ENTRETIEN AVEC LA RÉALISATRICE SABRINA NOUCHI
Quel était l’objectif principal de ce film sur le viol ?
L’objectif central de ce film était de présenter une diversité de victimes, d’accusés et de contextes variés dans lesquels les viols peuvent se produire. Il visait à susciter une réflexion et une discussion ouverte sur ce sujet souvent entaché de préjugés dans l’opinion publique, en mettant en lumière une pluralité de perspectives et de réalités.
Comment le film aborde-t-il la question du viol d’une manière différente des autres films traitant du même sujet ?
ÇA ARRIVE est une fiction qui a pris pour parti d’adopter une approche réaliste, quasi documentaire, en utilisant tous les protagonistes impliqués dans une affaire de viol. Ainsi, la parole est donnée à tous de manière équitable pour permettre au spectateur d’entrer aussi bien dans la peau des plaignants, des accusés, des témoins que des OPJ. L’originalité de ce film réside dans sa volonté de conserver la plus grande neutralité.
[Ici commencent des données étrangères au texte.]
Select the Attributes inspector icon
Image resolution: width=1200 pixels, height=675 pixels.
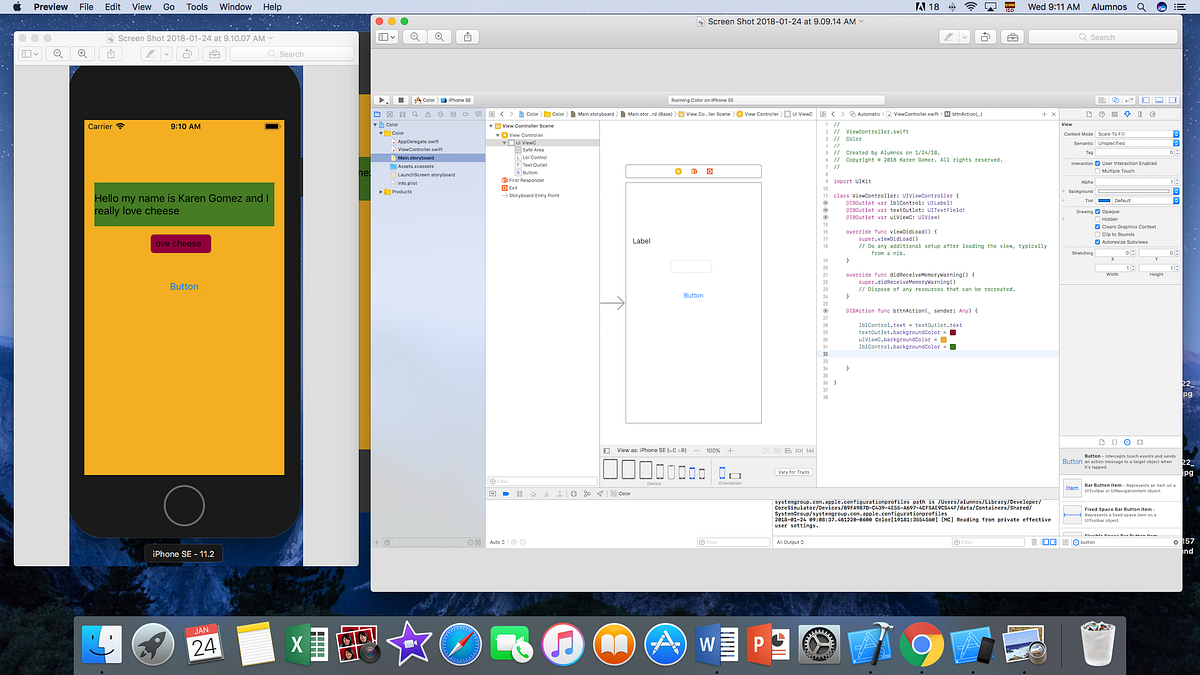tap(1127, 114)
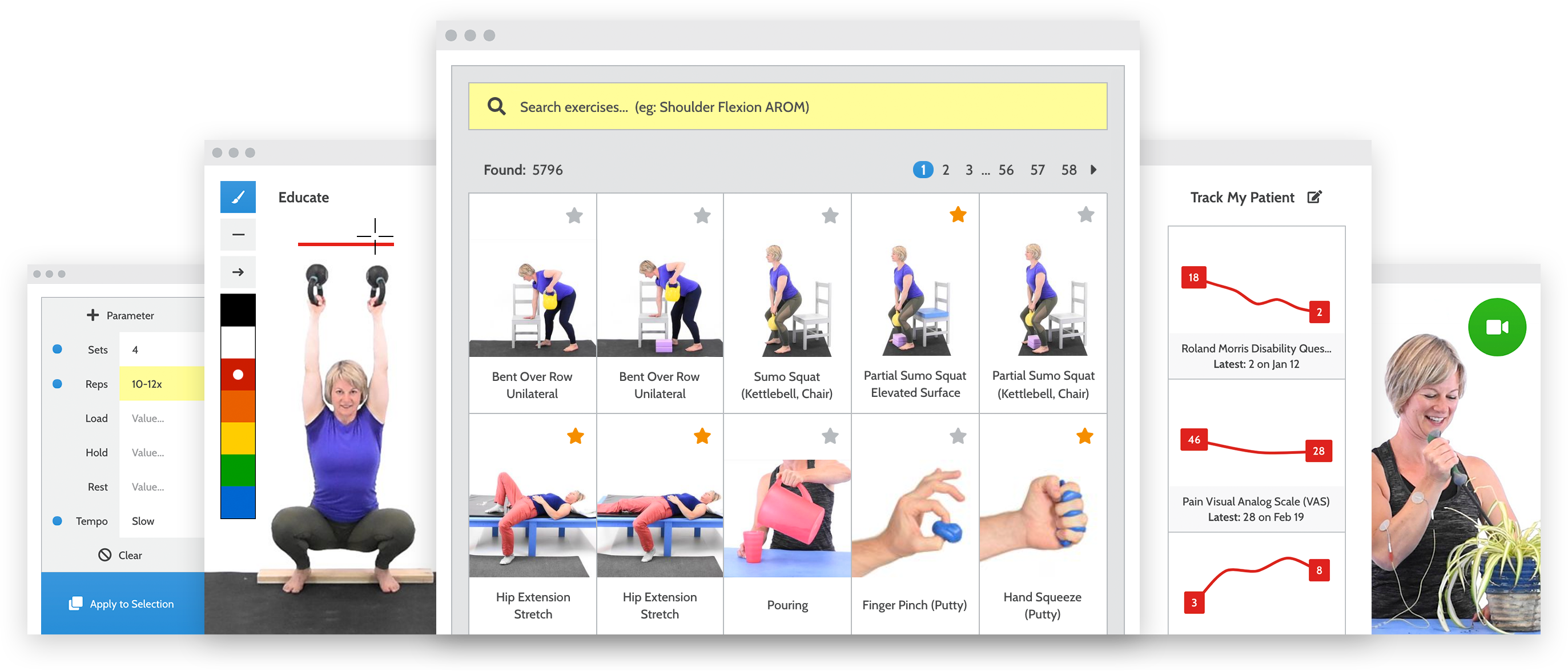1568x671 pixels.
Task: Open the Reps 10-12x value field
Action: tap(161, 384)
Les témoignages se croisent, se contredisent, s’affrontent, et pour la plupart des affaires, le choix a été de ne pas en dévoiler le dénouement, laissant le spectateur avec pour seul juge, son ressenti. Le film oppose l’aspect factuel, cru et pénible du processus de dépôt de plainte pour viol, à l’aspect émotionnel qui nous traverse inévitablement face aux témoignages et aveux parfois presque insoutenable. ÇA ARRIVE ne défend aucune cause, ne prend aucun parti si ce n’est de mettre en lumière la réalité brute, provoquant parfois le malaise et questionnant chacun sur la place du regard porté sur l’autre.
Comment se peut-il que l’acte commis sur la victime devienne plus important que la parole de la victime elle-même ? Sommes-nous capables d’entendre réellement la vraie souffrance, la vraie plainte, la vraie blessure sans jugement de valeurs ni croyances pré-établies et sans voler aux victimes leur histoire intime ? Sommes-nous en capacité d’aller au-delà de nos convictions pour rester pleinement impartiaux et intègres ? Qui sommes-nous pour juger, pardonner, trouver des circonstances atténuantes ?
À travers ces questions, le film vient volontairement perturber le spectateur en le positionnant à la place d’un voyeur, le concept de voyeurisme pouvant être associé à celui qui observe passivement sans intervenir. Les affaires sont traitées en séquences non linéaires, sans suivre un schéma cinématographique classique qui suivrait un film conducteur d’attachement, mais expose de manière successive des affaires de viol, pouvant susciter un sentiment dérangent face à cette « banalité » sordide.
Si l’attachement et l’accompagnement émotionnel n’est pas le propos, l’intention du film n’est pas simplement d’observer les situations froidement, mais bien de susciter de l’empathie pour toutes les parties impliquées, y compris les accusés. Il replace la notion de présumé innocent au centre du propos et interpelle sur nos préjugés et partis pris inconscients. ÇA ARRIVE, avec cette forme atypique, déclenche chez le spectateur une approche plus nuancée, moins confortable que l’évidence, où la remise en question de nos jugements est incontournable.
Alors, comme un miroir morcelé renvoyant nos petites vérités subjectives, nos émotions contrariées et toutes puissantes, le film nous demande de nous regarder en face et d’être capable de nous avouer : qui suis-je pour asséner une sentence
Qu’espérez-vous que les spectateurs retiennent de ce film ?
Je souhaite que les spectateurs saisissent l'intention de ce film qui, délibérément, ne prend pas position, permettant ainsi à chacun de se forger sa propre opinion concernant les situations de viol qu'il met en scène. L'objectif est de laisser à chacun la liberté de réflexion et d'interprétation face à ces sujets délicats.